John Penn (governor) - Revolution and After

Revolution and After

The Penns were slow to perceive that the growing unrest which became the American Revolution would threaten their proprietary interests. After the War of Independence began at Lexington and Concord, John Penn watched with apprehension as Pennsylvania colonists formed militia companies and prepared for war. Soon after the Declaration of Independence was adopted, "Patriots" (or "Whigs") in Pennsylvania created the 1776 Pennsylvania Constitution. It replaced Penn's government with a Supreme Executive Council. With no real power at his command, Penn remained aloof and carefully neutral, hoping the radicals would be defeated or at least reconciled with Great Britain.

The war soon began to go badly for the revolutionaries. In August 1777, as General William Howe began his campaign to capture Philadelphia, Patriot soldiers arrived at Penn's Lansdowne estate near Philadelphia. They demanded that he sign a parole stating that he would do nothing to harm the revolutionary cause. Penn refused and was taken to Philadelphia, where he was kept under house arrest. As Howe's army drew close, the Patriots threatened Penn with exile to another colony, and he signed the parole. With Howe near Philadelphia, Patriot leaders decided to exile Penn to an Allen family estate in New Jersey called "the Union", about 50 miles (80 km) from Philadelphia in present Union Township. Anne Penn initially stayed in Philadelphia to look after family affairs while British forces occupied the city, but she later joined her husband in New Jersey.
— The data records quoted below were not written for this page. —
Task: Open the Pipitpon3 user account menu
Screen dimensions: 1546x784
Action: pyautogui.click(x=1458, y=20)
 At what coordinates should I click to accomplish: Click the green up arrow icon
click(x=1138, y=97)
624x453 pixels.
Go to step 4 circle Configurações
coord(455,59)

After the British evacuated Philadelphia in 1778, John and Anne Penn returned to the city in July of that year. The new government of Pennsylvania required that all residents take a loyalty oath to the Commonwealth or face confiscation of their property. With the consent of his family, John Penn took the oath. While this protected Penn's private lands and manors, the Pennsylvania Assembly passed the Divestment Act of 1779. This confiscated about 24,000,000 acres (97,000 km2) of unsold lands held by the proprietorship, and abolished the practice of paying quitrents for new purchases. As compensation, John Penn and his cousin were paid £130,000. While it was a fraction of what the lands were worth, it was a surprisingly large sum, as in some areas Loyalist properties were taken without compensation. Penn retired to Lansdowne and waited out the final years of the war, which ended in 1781.
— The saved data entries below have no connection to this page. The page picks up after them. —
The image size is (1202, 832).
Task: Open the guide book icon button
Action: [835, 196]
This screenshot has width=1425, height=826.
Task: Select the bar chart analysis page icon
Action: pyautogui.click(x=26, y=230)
For several years after the war, Penn and his cousin, John Penn "of Stoke", who had inherited three-fourths of the proprietorship and received that portion of the settlement, lobbied the Pennsylvania government for greater compensation for their confiscated property. John Penn "of Stoke" lived in Pennsylvania from 1783 to 1788. Failing there, they travelled to England in 1789 to seek compensation from Parliament. It awarded the Penn cousins a total of £4,000 per year in perpetuity. (Penn "of Stoke" stayed in England for the rest of his life, serving as a Member of Parliament in the early 1800s.)

Returning to Pennsylvania, John Penn lived the rest of his life with his family quietly at Lansdowne. After his 1795 death, Penn was buried under the floor of Christ Church, Philadelphia, the only proprietor to be buried in Pennsylvania. Some older accounts state that his remains were eventually taken back to England, but there are no records of this.